第17章 ラブシック・ハイ(後編)【宮治】
「……先生っ!!」
「なっ、なんや!?」
「一瞬、合図出し代わって下さいっ!!」
「あ、え……?」
「早くっ!!」
「は、はい!」
治くんが得点した所。
治くんが高く跳んだ所。
治くんがボールを拾った所。
今日はもう、たくさん見逃してきた。
けど、この瞬間だけは……
自分の目で、観たかった。
自分の音で、応援の気持ちを伝えたかった。
無我夢中で自分のトランペットを準備する。
早く早く……
早く、治くんに届けたい。
サーブ前の8秒間。
治くんはまた、こっちを一瞬見た。
胸の中心が、熱くなる。
この音みたいに、私の気持ちも……
治くんに、届けばええのに。
***
試合は負けてしまったけど、最高の試合を観せてくれたバレー部の皆に感謝の気持ちが溢れた。

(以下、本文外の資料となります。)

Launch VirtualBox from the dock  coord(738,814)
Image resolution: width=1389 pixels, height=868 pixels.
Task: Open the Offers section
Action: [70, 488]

それとこの試合を通して、今まで自信の無かった部長の仕事に少し誇りが持てた。
一瞬でも治くんに、自分の音が届けられたから。
やっぱ治くんが好きやなぁって感じながら、温かい宿のお風呂を堪能する。
「名前、それ貸してー」
「うん、ええよ」
流行っているトリートメントの華やかな香りで、更に高まる恋する気持ち。
胸はどんどん熱を高めて、心はフワフワと浮遊する。
いつかは治くんに見合う女の子になりたいな、って考えとったら、約束されたかの様にお風呂前の廊下で本人に遭遇する。
「「あ……」」
偶然の悪戯みたいな、けど、いつもの出会い方。
お互いにお風呂上がりの上気した頬で、顔を見合わせた。
「……名前ちゃん、今日……負けてごめんな」
「なんで?最高の試合やった!めっちゃ楽しかったよ!」
「……俺も、楽しかったは楽しかったけど」
「なら、ええやん!」
数週間前、放課後の教室での事。
あの日以降続いていた気まずさは、全て綺麗に消えとった。
今日の試合のお陰かなって、烏野さんにも感謝した。
「3セット目終盤の治くんがサーブん時、私もトランペット吹いとったの、判った?」
「うん。見てたで」
「治くんのお陰で……私、部長としてちょっと自信ついたよ」
治くんの後ろに見えてる男湯の暖簾から、他のバレー部の人たちが出て来た。
その中に、信介くんの姿もあった。